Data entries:
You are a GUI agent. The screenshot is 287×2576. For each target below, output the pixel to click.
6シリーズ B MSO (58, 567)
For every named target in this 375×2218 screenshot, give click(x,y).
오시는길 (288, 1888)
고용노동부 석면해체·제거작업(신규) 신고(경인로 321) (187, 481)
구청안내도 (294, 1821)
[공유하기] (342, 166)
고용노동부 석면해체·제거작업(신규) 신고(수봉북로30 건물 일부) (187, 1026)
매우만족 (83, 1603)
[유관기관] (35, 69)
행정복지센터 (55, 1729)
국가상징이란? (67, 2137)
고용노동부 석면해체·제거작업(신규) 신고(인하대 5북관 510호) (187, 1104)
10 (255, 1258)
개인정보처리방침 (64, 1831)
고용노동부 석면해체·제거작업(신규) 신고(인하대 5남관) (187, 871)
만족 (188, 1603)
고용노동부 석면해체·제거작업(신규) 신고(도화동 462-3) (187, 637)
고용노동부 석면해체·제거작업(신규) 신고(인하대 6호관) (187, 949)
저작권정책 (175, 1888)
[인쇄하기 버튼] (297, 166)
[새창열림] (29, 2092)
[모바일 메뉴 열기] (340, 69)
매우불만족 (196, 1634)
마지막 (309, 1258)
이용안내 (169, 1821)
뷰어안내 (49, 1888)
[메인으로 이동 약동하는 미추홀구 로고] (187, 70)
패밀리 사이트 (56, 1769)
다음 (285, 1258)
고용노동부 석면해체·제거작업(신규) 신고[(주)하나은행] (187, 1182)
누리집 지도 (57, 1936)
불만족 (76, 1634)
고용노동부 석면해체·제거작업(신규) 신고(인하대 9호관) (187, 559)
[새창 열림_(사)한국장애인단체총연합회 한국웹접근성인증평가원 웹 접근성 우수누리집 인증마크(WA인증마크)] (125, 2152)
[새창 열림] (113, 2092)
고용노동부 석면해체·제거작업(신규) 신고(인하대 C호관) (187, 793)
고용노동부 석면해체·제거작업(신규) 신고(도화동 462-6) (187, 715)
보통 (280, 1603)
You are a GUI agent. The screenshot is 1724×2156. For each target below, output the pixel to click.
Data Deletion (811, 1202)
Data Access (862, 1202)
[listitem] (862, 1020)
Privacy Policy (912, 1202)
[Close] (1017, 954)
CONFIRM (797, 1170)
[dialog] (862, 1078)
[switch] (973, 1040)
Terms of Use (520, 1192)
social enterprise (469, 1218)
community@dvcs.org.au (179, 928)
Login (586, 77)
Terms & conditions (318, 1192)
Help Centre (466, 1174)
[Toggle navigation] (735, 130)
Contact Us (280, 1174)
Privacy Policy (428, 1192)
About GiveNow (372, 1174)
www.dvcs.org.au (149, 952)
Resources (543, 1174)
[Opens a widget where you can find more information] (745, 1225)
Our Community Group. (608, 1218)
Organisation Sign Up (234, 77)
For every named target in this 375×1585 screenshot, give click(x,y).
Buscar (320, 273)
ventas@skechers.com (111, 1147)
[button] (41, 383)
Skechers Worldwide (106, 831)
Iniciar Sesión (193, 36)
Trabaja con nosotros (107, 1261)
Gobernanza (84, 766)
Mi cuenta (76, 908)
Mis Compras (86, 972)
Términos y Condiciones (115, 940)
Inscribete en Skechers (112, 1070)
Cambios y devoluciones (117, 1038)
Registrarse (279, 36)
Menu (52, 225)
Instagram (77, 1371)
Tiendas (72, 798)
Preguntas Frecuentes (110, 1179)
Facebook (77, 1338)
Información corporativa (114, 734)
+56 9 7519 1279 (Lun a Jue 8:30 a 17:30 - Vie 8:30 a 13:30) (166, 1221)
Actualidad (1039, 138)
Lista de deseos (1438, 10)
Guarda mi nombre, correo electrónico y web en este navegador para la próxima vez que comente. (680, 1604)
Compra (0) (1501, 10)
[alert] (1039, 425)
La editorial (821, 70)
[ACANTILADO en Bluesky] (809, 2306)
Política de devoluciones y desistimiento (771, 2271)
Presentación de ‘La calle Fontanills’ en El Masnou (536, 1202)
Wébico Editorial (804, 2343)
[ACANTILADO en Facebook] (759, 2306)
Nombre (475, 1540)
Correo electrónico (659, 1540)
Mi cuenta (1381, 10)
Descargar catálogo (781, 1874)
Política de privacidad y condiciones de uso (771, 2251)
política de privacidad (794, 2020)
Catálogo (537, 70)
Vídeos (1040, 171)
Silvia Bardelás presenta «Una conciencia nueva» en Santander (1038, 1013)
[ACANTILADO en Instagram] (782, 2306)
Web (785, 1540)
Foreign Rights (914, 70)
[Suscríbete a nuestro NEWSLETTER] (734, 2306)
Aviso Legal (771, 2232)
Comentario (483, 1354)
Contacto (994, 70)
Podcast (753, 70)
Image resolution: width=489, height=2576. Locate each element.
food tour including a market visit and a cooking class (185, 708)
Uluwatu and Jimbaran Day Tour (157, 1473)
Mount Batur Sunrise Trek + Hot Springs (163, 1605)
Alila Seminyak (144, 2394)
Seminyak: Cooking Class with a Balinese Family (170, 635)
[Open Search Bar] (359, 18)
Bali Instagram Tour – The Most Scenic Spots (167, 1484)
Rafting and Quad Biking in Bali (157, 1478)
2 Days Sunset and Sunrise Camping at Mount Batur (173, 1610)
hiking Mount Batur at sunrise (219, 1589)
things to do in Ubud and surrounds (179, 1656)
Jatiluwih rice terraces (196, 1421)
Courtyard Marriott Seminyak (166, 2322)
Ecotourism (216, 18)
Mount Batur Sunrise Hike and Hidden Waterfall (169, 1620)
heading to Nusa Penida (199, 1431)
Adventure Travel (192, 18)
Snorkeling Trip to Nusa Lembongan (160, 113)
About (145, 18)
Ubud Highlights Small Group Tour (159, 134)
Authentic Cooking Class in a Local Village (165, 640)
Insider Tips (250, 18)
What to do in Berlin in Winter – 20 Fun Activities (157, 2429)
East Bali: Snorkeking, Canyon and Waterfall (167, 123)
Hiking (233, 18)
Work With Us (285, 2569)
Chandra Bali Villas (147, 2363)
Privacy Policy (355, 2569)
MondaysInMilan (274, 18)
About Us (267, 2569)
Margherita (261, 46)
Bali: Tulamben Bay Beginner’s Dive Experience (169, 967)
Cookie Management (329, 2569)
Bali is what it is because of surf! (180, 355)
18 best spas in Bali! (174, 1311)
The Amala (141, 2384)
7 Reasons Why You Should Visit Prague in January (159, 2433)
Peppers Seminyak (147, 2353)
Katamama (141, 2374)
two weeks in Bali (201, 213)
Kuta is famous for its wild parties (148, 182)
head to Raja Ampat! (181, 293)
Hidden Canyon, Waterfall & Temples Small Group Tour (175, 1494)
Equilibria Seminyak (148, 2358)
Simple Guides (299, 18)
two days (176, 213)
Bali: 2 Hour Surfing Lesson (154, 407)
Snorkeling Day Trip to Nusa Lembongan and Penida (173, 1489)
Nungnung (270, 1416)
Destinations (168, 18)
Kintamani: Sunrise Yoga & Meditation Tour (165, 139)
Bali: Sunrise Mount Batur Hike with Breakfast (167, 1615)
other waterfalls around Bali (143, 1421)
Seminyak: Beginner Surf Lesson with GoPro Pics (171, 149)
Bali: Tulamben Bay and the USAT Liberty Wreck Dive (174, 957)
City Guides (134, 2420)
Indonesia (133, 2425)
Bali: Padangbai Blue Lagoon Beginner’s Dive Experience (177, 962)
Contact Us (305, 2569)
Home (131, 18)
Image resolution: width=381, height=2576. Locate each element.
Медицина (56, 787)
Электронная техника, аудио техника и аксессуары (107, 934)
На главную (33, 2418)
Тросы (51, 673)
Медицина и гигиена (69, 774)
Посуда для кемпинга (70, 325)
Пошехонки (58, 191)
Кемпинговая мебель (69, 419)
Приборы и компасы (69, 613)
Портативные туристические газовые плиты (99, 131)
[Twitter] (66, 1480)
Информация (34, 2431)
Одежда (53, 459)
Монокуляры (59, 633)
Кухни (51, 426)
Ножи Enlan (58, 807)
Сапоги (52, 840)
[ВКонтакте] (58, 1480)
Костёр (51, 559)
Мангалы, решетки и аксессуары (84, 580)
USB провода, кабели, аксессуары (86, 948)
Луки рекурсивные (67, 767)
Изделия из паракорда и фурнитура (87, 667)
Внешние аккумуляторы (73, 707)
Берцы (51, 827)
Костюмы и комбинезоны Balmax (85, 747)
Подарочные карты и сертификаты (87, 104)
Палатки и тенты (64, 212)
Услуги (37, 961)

**EXERCISE AIM:** Could you reproduce exactly the lines of the entries above, from the one with "Vídeos (1040, 171)" through the one with "Snorkeling Trip to Nusa Lembongan (160, 113)", and nothing else?

**TASK OUTPUT:**
Vídeos (1040, 171)
Silvia Bardelás presenta «Una conciencia nueva» en Santander (1038, 1013)
[ACANTILADO en Instagram] (782, 2306)
Web (785, 1540)
Foreign Rights (914, 70)
[Suscríbete a nuestro NEWSLETTER] (734, 2306)
Aviso Legal (771, 2232)
Comentario (483, 1354)
Contacto (994, 70)
Podcast (753, 70)
Image resolution: width=489, height=2576. Locate each element.
food tour including a market visit and a cooking class (185, 708)
Uluwatu and Jimbaran Day Tour (157, 1473)
Mount Batur Sunrise Trek + Hot Springs (163, 1605)
Alila Seminyak (144, 2394)
Seminyak: Cooking Class with a Balinese Family (170, 635)
[Open Search Bar] (359, 18)
Bali Instagram Tour – The Most Scenic Spots (167, 1484)
Rafting and Quad Biking in Bali (157, 1478)
2 Days Sunset and Sunrise Camping at Mount Batur (173, 1610)
hiking Mount Batur at sunrise (219, 1589)
things to do in Ubud and surrounds (179, 1656)
Jatiluwih rice terraces (196, 1421)
Courtyard Marriott Seminyak (166, 2322)
Ecotourism (216, 18)
Mount Batur Sunrise Hike and Hidden Waterfall (169, 1620)
heading to Nusa Penida (199, 1431)
Adventure Travel (192, 18)
Snorkeling Trip to Nusa Lembongan (160, 113)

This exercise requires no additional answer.